BEGIN PROVIDED RECORDS
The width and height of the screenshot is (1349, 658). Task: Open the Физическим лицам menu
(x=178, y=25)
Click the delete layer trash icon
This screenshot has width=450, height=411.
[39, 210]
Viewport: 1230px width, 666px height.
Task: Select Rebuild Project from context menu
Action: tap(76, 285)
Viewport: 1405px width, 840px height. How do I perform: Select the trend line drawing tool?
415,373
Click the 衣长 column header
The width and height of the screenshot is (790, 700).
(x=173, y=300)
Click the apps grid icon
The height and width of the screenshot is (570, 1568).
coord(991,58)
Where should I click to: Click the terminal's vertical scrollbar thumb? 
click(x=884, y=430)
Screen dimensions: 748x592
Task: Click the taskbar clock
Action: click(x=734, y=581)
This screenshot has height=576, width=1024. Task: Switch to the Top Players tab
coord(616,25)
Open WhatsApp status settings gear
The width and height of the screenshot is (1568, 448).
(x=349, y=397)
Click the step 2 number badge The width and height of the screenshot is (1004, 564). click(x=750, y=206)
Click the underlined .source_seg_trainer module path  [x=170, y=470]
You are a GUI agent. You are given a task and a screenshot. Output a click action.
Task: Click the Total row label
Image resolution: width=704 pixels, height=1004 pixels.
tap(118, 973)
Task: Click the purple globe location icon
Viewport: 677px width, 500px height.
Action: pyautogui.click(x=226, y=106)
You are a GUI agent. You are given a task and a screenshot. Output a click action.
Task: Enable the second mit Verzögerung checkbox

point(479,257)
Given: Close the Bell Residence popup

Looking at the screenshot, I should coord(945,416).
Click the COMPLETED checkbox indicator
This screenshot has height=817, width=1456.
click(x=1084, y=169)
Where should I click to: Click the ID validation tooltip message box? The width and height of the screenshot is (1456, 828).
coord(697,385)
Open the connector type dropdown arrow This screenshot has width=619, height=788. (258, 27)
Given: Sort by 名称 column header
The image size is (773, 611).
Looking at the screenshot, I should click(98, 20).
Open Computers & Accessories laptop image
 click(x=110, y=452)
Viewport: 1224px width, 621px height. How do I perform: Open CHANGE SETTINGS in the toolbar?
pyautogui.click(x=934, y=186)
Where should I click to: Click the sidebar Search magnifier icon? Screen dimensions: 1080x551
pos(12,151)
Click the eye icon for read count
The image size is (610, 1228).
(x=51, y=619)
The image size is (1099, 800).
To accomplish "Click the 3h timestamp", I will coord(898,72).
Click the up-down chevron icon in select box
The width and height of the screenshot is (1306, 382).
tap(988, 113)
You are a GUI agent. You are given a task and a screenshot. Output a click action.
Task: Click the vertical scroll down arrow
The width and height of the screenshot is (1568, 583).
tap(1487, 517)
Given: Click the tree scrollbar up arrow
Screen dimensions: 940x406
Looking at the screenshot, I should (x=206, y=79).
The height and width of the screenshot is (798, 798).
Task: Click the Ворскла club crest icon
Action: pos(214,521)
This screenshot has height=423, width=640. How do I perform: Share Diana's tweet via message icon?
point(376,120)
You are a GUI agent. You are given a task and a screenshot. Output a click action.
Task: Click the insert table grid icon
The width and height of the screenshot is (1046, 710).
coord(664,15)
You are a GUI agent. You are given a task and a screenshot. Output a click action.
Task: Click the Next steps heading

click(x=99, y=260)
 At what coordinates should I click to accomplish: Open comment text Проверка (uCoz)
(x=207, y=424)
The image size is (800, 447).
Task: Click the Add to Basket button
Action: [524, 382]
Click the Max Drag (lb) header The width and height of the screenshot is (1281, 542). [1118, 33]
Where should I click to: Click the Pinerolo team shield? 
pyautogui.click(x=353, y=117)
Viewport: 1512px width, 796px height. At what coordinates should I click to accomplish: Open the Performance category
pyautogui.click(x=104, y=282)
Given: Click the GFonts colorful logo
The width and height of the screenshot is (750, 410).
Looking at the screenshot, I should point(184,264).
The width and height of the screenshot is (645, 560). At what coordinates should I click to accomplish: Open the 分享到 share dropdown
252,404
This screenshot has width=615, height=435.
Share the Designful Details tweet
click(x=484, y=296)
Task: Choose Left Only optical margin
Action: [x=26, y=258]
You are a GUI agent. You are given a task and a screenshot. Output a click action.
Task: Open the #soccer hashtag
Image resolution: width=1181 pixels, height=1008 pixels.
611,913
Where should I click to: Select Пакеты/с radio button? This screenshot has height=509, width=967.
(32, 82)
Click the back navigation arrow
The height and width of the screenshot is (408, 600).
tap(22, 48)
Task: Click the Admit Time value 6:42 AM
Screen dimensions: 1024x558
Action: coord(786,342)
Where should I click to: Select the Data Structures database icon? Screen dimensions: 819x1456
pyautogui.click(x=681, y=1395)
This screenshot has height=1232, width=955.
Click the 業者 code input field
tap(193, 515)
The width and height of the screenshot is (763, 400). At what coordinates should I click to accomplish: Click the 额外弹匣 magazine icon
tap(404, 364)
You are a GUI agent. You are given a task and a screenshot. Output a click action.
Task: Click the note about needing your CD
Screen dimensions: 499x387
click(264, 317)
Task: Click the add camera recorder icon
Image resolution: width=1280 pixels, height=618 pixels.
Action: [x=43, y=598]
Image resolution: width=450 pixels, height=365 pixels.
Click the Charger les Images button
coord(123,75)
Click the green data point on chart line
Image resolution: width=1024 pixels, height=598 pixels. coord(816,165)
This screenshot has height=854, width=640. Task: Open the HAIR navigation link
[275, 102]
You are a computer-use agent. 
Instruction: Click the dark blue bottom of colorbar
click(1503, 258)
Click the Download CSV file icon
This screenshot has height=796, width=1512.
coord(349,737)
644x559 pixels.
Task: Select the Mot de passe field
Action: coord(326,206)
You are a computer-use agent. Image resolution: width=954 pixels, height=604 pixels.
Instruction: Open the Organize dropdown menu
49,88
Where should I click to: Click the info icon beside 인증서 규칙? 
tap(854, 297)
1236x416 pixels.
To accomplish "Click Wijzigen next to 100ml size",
END PROVIDED RECORDS
DIRECTIONS FOR THIS TASK: All of the entries above should be written out again exactly.

WRITTEN REPLY:
The width and height of the screenshot is (1349, 658). Task: Open the Физическим лицам menu
(x=178, y=25)
Click the delete layer trash icon
This screenshot has width=450, height=411.
[39, 210]
Viewport: 1230px width, 666px height.
Task: Select Rebuild Project from context menu
Action: tap(76, 285)
Viewport: 1405px width, 840px height. How do I perform: Select the trend line drawing tool?
415,373
Click the 衣长 column header
The width and height of the screenshot is (790, 700).
(x=173, y=300)
Click the apps grid icon
The height and width of the screenshot is (570, 1568).
coord(991,58)
Where should I click to: Click the terminal's vertical scrollbar thumb? 
click(x=884, y=430)
Screen dimensions: 748x592
Task: Click the taskbar clock
Action: click(x=734, y=581)
This screenshot has height=576, width=1024. Task: Switch to the Top Players tab
coord(616,25)
Open WhatsApp status settings gear
The width and height of the screenshot is (1568, 448).
(x=349, y=397)
Click the step 2 number badge The width and height of the screenshot is (1004, 564). click(x=750, y=206)
Click the underlined .source_seg_trainer module path  [x=170, y=470]
You are a GUI agent. You are given a task and a screenshot. Output a click action.
Task: Click the Total row label
Image resolution: width=704 pixels, height=1004 pixels.
tap(118, 973)
Task: Click the purple globe location icon
Viewport: 677px width, 500px height.
Action: pyautogui.click(x=226, y=106)
You are a GUI agent. You are given a task and a screenshot. Output a click action.
Task: Enable the second mit Verzögerung checkbox

point(479,257)
Given: Close the Bell Residence popup

Looking at the screenshot, I should coord(945,416).
Click the COMPLETED checkbox indicator
This screenshot has height=817, width=1456.
click(x=1084, y=169)
Where should I click to: Click the ID validation tooltip message box? The width and height of the screenshot is (1456, 828).
coord(697,385)
Open the connector type dropdown arrow This screenshot has width=619, height=788. (258, 27)
Given: Sort by 名称 column header
The image size is (773, 611).
Looking at the screenshot, I should click(98, 20).
Open Computers & Accessories laptop image
 click(x=110, y=452)
Viewport: 1224px width, 621px height. How do I perform: Open CHANGE SETTINGS in the toolbar?
pyautogui.click(x=934, y=186)
Where should I click to: Click the sidebar Search magnifier icon? Screen dimensions: 1080x551
pos(12,151)
Click the eye icon for read count
The image size is (610, 1228).
(x=51, y=619)
The image size is (1099, 800).
To accomplish "Click the 3h timestamp", I will coord(898,72).
Click the up-down chevron icon in select box
The width and height of the screenshot is (1306, 382).
tap(988, 113)
You are a GUI agent. You are given a task and a screenshot. Output a click action.
Task: Click the vertical scroll down arrow
The width and height of the screenshot is (1568, 583).
tap(1487, 517)
Given: Click the tree scrollbar up arrow
Screen dimensions: 940x406
Looking at the screenshot, I should (x=206, y=79).
The height and width of the screenshot is (798, 798).
Task: Click the Ворскла club crest icon
Action: pos(214,521)
This screenshot has height=423, width=640. How do I perform: Share Diana's tweet via message icon?
point(376,120)
You are a GUI agent. You are given a task and a screenshot. Output a click action.
Task: Click the insert table grid icon
The width and height of the screenshot is (1046, 710).
coord(664,15)
You are a GUI agent. You are given a task and a screenshot. Output a click action.
Task: Click the Next steps heading

click(x=99, y=260)
 At what coordinates should I click to accomplish: Open comment text Проверка (uCoz)
(x=207, y=424)
The image size is (800, 447).
Task: Click the Add to Basket button
Action: [524, 382]
Click the Max Drag (lb) header The width and height of the screenshot is (1281, 542). [1118, 33]
Where should I click to: Click the Pinerolo team shield? 
pyautogui.click(x=353, y=117)
Viewport: 1512px width, 796px height. At what coordinates should I click to accomplish: Open the Performance category
pyautogui.click(x=104, y=282)
Given: Click the GFonts colorful logo
The width and height of the screenshot is (750, 410).
Looking at the screenshot, I should point(184,264).
The width and height of the screenshot is (645, 560). At what coordinates should I click to accomplish: Open the 分享到 share dropdown
252,404
This screenshot has width=615, height=435.
Share the Designful Details tweet
click(x=484, y=296)
Task: Choose Left Only optical margin
Action: [x=26, y=258]
You are a GUI agent. You are given a task and a screenshot. Output a click action.
Task: Open the #soccer hashtag
Image resolution: width=1181 pixels, height=1008 pixels.
611,913
Where should I click to: Select Пакеты/с radio button? This screenshot has height=509, width=967.
(32, 82)
Click the back navigation arrow
The height and width of the screenshot is (408, 600).
tap(22, 48)
Task: Click the Admit Time value 6:42 AM
Screen dimensions: 1024x558
Action: coord(786,342)
Where should I click to: Select the Data Structures database icon? Screen dimensions: 819x1456
pyautogui.click(x=681, y=1395)
This screenshot has height=1232, width=955.
Click the 業者 code input field
tap(193, 515)
The width and height of the screenshot is (763, 400). At what coordinates should I click to accomplish: Click the 额外弹匣 magazine icon
tap(404, 364)
You are a GUI agent. You are given a task and a screenshot. Output a click action.
Task: Click the note about needing your CD
Screen dimensions: 499x387
click(264, 317)
Task: Click the add camera recorder icon
Image resolution: width=1280 pixels, height=618 pixels.
Action: [x=43, y=598]
Image resolution: width=450 pixels, height=365 pixels.
Click the Charger les Images button
coord(123,75)
Click the green data point on chart line
Image resolution: width=1024 pixels, height=598 pixels. coord(816,165)
This screenshot has height=854, width=640. Task: Open the HAIR navigation link
[275, 102]
You are a computer-use agent. 
Instruction: Click the dark blue bottom of colorbar
click(1503, 258)
Click the Download CSV file icon
This screenshot has height=796, width=1512.
coord(349,737)
644x559 pixels.
Task: Select the Mot de passe field
Action: coord(326,206)
You are a computer-use agent. Image resolution: width=954 pixels, height=604 pixels.
Instruction: Open the Organize dropdown menu
49,88
Where should I click to: Click the info icon beside 인증서 규칙? 
tap(854, 297)
1236x416 pixels.
To accomplish "Click Wijzigen next to 100ml size",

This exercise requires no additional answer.